Et Max prit congé du chef de police. Il éprouvait le besoin, après tant d’événements étranges, de retrouver son home et de s’y ressaisir dans l’atmosphère qui lui était familière.

Chez lui, après avoir procédé à une toilette complète et réparé ses forces par un repas rapide, il songea au sommeil, bien qu’il fit grand jour.

Mais le sommeil s’obstina à le fuir.

Tant de pensées s’agitaient dans son cerveau qu’il fut obligé de se lever au bout d’une heure, d’ouvrir sa fenêtre pour avoir de l’air et de se promener de long en large dans la chambre, afin de calmer son agitation. Il était en proie à une terrible perplexité et ses pensées se succédaient avec une rapidité fantasmagorique.

Soudain, il eut comme une vision.

Un cercle rouge, d’un rouge incandescent, lui apparut et, dans l’intérieur de ce cercle, trois images s’encadrèrent successivement.

La tête de Sam Smiling, sinistre et narquoise.

La physionomie encore vague et énigmatique de l’avocat Gordon.

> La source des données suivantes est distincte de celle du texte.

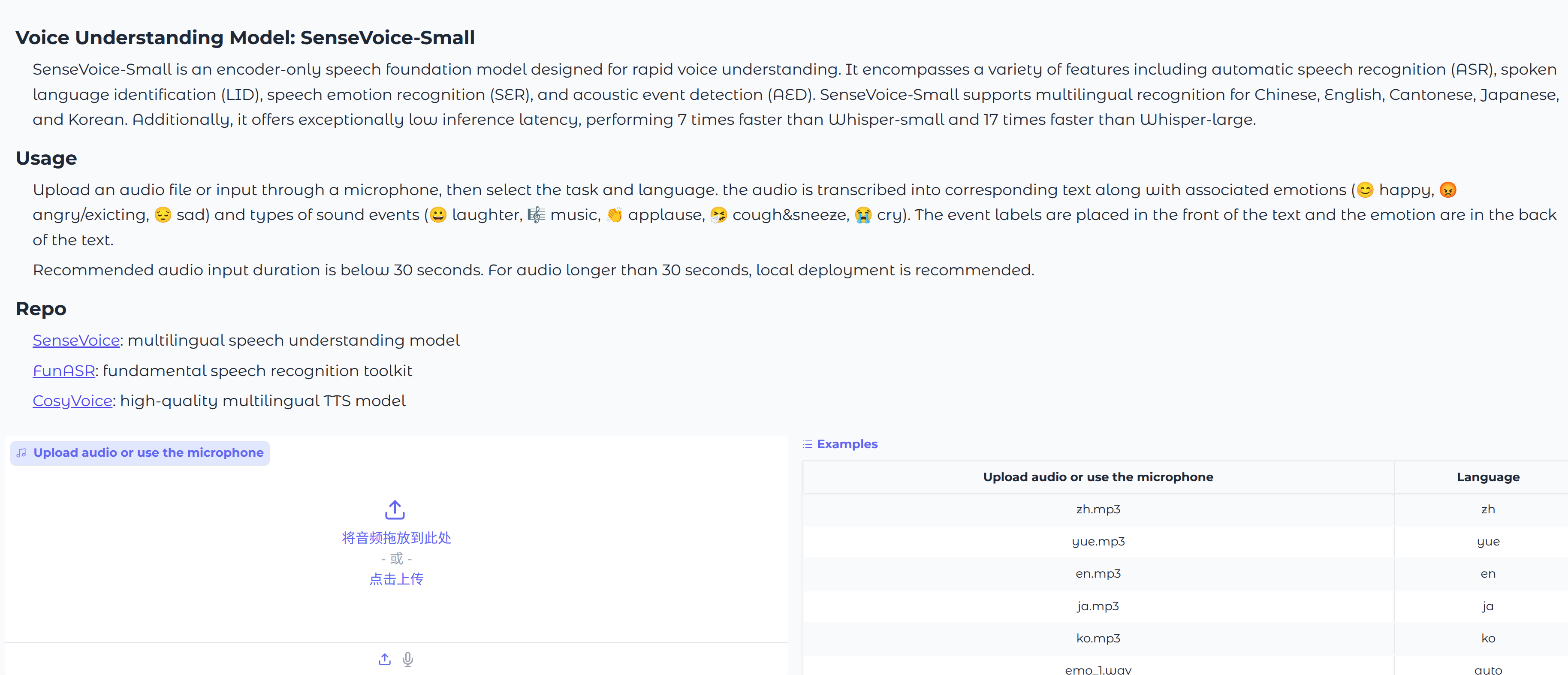This screenshot has width=1568, height=675.
Task: Click the Examples section label
Action: pos(847,444)
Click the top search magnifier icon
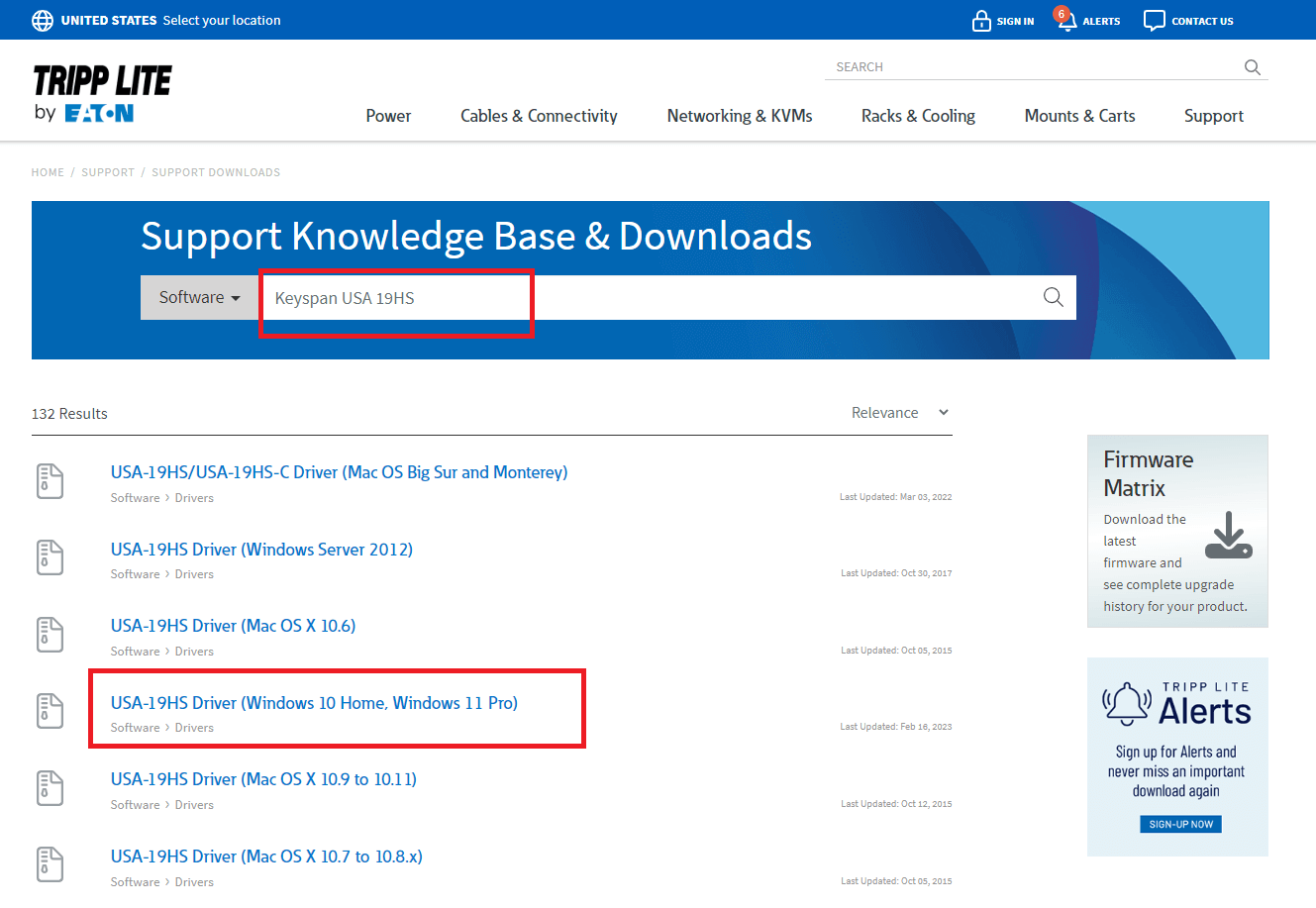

Enfin le profil charmant et non moins mystérieux de Florence Travis, qui semblait l’attirer vers lui, invinciblement.

D’un geste de la main passée sur son front il chassa cette dernière vision qui l’obsédait, le subjuguait, le torturait…

Puis, s’étant habillé de nouveau, il prit son chapeau et sortit.